For the most part it's the electrons in an atom that are responsible for interacting with light. As electrons orbit the nucleus they absorb light energy or spit it out into space. Since each element has a very specific pattern of orbiting electrons, the way the element absorbs or emits light also arranges itself into a very specific pattern. The pattern of light emitted by a star, (which means how much energy goes into each different color or wavelength) is what people mean when they talk about spectra. Since each spectral pattern is unique they form a kind of fundamental fingerprint that astronomers can use to understand what a star, or any distant astronomical object is made of. Along with composition, astronomers also can use spectral patterns to determine speed, temperature density and other properties of the objects they observe. Now you can see why the analysis of spectra is so important. There is a mess of information hiding in astronomical spectra that can reveal critical details of an object that appears to us as nothing more than a pinprick on the night sky.

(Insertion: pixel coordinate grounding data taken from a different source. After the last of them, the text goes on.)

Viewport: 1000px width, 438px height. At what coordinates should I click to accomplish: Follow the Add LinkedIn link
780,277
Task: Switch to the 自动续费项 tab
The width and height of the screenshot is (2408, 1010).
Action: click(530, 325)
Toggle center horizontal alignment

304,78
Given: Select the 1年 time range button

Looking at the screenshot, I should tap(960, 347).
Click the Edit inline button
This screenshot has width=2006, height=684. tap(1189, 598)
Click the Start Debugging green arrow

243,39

Of course looking at spectra is not exactly as thrilling as looking at a star. Spectra are basically graphs showing brightness vs. wavelength and that is an overblown way of saying they look like squiggly lines. I attended a conference recently about the central regions of galaxies millions of light years away. The speakers told us about monster blackholes billions of times more massive than our Sun that live at the center of these galaxies. Then they showed us spectra after spectra. Each squiggly line had been used to decipher the properties of the blackhole and its environment. It was like being that kid with the telescope in my backyard all over again. I wanted a picture of the blackhole swallowing star systems whole. All I had to content myself with was a bunch of squiggly lines. This time though the disappointment passed pretty quickly as I recognized that every dip and peak in those spectra represented a message that had crossed a good fraction of the Cosmos to get to us. The spectra may not have been much to look at, but once you learned how to read them there was a Universe of stories there waiting to be told.

Check Out These Spectra Webpages

Spectra of Gas Discharges
http://home.achilles.net/~jtalbot/data/elements/index.html

History of Astronomical Spectroscopy
http://home.achilles.net/~jtalbot/spectra/index.html

Atomic Spectra
http://library.thinkquest.org/16468/hist-c1.htm

Questions to Ponder

A doctor will often try and diagnose a problem by asking questions about an ailment rather than cutting a patient open first (at least that is what you hope!). In what ways could the analysis of astronomical spectra be considered a means of diagnosing conditions in distant objects?

How can spectra be used to decipher the velocity of a distant object?

How can spectra be used to decipher the temperature of a distant object?